**MATERIAL FOR THIS TASK:**
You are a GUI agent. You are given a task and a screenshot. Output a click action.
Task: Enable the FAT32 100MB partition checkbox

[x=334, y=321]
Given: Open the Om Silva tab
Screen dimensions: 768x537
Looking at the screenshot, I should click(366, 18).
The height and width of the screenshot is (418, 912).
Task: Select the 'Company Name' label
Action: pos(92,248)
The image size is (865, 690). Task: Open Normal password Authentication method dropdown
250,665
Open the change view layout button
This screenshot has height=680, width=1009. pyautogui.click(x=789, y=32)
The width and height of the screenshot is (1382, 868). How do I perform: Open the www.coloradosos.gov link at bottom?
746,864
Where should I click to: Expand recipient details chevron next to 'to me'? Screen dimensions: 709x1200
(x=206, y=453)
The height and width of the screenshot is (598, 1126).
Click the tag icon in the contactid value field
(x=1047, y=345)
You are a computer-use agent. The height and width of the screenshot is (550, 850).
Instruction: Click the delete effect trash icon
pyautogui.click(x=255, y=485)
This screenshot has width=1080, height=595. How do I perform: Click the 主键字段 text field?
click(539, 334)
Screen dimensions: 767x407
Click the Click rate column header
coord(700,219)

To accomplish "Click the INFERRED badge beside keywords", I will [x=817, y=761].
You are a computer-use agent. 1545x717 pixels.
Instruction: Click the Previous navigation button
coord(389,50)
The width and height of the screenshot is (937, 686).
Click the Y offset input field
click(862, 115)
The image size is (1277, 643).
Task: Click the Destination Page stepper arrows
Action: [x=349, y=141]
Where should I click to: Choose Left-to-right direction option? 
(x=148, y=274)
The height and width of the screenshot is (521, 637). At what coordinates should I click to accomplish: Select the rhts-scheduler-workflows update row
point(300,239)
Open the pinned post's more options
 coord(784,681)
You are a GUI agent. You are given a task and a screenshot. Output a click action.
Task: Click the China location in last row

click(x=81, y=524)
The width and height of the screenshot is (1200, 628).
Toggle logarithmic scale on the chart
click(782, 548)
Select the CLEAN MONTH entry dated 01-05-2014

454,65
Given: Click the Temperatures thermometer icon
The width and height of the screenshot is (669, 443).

**TASK STATEMENT:** Lines with "agent": state how many there are in the records, and nothing more.

**RESULT BELOW:** 4